===== ENTRIES SHOWN

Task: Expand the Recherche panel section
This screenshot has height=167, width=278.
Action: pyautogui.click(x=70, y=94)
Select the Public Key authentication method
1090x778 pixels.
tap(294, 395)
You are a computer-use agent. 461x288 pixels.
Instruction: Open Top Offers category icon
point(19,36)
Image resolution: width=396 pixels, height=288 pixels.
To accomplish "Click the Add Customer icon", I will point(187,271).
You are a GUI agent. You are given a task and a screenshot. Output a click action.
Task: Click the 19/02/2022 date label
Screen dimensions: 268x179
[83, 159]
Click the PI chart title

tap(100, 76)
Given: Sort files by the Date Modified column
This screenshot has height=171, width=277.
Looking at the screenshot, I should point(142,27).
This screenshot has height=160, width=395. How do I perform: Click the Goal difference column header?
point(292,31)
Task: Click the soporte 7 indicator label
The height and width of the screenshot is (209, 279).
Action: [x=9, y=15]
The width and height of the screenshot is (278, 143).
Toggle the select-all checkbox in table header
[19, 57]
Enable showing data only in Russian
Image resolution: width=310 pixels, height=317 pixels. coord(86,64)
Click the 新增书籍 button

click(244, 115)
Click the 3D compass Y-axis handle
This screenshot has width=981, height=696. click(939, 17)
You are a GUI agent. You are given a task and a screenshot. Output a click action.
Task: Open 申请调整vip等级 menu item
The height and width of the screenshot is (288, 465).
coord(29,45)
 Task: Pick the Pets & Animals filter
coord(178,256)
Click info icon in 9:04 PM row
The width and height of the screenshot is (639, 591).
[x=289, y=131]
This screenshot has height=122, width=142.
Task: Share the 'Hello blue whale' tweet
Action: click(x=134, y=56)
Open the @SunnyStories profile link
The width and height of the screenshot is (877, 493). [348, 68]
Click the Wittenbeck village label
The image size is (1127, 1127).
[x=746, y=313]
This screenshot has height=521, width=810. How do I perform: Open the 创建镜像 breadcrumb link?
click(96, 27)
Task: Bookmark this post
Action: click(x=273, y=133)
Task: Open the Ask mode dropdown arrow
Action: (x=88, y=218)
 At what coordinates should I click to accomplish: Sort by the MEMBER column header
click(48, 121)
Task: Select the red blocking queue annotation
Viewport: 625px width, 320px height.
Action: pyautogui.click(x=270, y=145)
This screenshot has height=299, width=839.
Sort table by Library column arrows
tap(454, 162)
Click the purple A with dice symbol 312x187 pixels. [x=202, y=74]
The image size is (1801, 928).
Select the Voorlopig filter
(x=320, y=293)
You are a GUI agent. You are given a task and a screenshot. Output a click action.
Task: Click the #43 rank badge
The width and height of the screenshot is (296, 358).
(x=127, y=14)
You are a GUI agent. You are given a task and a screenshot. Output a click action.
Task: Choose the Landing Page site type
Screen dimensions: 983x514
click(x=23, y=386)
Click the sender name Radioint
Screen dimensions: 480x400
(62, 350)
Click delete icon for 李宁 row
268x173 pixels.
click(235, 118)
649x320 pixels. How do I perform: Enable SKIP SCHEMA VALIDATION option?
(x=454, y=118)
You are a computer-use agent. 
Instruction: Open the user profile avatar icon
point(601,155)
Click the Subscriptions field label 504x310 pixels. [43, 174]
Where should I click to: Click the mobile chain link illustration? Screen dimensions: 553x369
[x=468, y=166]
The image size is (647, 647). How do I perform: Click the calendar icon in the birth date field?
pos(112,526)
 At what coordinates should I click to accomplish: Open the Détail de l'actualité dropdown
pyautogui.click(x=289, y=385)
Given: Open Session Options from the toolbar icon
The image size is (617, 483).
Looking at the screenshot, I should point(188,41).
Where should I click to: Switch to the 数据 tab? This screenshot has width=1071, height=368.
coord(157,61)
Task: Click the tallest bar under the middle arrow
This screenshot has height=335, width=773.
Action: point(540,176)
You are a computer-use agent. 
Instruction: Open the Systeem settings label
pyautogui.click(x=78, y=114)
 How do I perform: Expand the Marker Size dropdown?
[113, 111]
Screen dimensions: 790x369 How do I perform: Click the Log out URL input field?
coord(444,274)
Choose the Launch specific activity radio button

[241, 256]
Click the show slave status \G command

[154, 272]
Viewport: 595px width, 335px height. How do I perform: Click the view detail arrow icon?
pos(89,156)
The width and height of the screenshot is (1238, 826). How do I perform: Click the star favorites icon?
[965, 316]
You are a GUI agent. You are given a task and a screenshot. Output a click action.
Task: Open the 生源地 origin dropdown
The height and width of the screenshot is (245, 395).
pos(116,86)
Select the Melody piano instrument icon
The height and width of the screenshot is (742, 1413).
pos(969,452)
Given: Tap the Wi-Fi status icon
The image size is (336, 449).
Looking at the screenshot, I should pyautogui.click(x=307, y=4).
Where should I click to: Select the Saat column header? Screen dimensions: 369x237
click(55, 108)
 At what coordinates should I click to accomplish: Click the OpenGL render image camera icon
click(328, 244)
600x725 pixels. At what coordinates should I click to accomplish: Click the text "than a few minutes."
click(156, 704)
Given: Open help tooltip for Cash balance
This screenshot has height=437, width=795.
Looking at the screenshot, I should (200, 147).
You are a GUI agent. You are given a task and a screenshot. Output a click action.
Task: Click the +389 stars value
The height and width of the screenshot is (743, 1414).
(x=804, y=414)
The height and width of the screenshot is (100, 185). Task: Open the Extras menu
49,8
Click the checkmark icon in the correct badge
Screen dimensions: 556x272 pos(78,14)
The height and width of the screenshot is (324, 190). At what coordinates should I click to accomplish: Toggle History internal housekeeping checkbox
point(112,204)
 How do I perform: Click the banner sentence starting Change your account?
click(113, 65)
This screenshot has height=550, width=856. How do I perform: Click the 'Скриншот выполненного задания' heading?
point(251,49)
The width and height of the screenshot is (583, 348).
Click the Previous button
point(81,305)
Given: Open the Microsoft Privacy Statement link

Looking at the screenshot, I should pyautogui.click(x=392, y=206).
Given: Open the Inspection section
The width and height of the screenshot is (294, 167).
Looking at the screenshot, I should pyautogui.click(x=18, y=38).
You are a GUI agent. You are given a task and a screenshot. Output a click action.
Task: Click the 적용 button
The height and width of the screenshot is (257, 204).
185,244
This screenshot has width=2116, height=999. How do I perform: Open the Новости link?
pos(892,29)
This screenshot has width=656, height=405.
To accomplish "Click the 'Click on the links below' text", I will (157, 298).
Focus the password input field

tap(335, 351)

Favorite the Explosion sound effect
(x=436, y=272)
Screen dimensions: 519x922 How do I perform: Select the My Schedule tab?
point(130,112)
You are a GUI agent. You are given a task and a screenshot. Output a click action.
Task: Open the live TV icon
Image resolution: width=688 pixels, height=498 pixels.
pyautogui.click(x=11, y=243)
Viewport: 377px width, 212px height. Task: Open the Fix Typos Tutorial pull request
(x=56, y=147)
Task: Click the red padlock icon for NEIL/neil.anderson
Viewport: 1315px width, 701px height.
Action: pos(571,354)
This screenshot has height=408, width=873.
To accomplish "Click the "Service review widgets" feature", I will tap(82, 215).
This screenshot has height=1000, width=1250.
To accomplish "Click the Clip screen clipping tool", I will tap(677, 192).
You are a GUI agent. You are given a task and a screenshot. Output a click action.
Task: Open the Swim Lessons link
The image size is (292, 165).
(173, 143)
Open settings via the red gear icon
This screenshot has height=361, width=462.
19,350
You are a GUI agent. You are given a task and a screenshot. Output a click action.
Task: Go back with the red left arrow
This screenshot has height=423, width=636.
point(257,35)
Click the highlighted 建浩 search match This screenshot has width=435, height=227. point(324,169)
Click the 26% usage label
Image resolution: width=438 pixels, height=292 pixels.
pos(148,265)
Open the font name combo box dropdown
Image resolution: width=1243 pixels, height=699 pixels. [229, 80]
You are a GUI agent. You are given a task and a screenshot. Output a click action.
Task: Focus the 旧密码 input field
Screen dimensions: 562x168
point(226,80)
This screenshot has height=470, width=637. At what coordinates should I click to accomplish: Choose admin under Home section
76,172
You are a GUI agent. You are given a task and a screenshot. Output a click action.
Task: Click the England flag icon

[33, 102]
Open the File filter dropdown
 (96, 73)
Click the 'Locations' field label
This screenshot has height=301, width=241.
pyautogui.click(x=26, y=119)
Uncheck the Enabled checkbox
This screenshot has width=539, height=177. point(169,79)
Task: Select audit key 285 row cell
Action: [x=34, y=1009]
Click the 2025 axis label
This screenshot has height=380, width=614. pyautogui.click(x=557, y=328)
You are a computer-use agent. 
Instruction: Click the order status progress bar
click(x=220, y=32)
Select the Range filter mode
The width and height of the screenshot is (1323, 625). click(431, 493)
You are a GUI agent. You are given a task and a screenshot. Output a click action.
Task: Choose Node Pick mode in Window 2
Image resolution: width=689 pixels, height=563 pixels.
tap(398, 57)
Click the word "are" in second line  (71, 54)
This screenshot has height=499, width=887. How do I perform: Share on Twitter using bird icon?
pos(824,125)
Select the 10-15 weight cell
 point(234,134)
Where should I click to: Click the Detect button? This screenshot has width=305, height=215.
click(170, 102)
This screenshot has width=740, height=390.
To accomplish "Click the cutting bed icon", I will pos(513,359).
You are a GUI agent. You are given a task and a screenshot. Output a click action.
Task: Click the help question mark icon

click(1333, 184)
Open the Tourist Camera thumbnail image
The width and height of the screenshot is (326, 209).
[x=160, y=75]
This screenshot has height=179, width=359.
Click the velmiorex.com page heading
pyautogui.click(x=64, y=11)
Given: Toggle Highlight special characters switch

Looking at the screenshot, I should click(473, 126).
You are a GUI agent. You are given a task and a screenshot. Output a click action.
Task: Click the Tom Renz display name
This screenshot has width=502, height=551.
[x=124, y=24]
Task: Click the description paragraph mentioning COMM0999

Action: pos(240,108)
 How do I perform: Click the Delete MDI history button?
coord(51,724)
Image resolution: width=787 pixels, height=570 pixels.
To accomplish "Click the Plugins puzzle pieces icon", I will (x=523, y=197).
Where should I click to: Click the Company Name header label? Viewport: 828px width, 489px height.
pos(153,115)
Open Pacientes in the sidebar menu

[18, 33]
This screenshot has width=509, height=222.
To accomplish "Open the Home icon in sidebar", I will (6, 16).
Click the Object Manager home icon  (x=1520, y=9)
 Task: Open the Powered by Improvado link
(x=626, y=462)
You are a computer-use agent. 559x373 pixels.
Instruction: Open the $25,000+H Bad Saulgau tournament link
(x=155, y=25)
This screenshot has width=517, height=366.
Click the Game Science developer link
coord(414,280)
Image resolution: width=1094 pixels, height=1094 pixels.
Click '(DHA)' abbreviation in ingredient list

==========

[WHAT IS BEING ASKED] From the records above, return each line where "will" occurs.

[SOLUTION]
To accomplish "Click the Add Customer icon", I will point(187,271).
To accomplish "Click the 'Click on the links below' text", I will (157, 298).
To accomplish "Click the "Service review widgets" feature", I will tap(82, 215).
To accomplish "Click the Clip screen clipping tool", I will tap(677, 192).
To accomplish "Click the cutting bed icon", I will pos(513,359).
To accomplish "Click the Plugins puzzle pieces icon", I will (x=523, y=197).
To accomplish "Open the Home icon in sidebar", I will (6, 16).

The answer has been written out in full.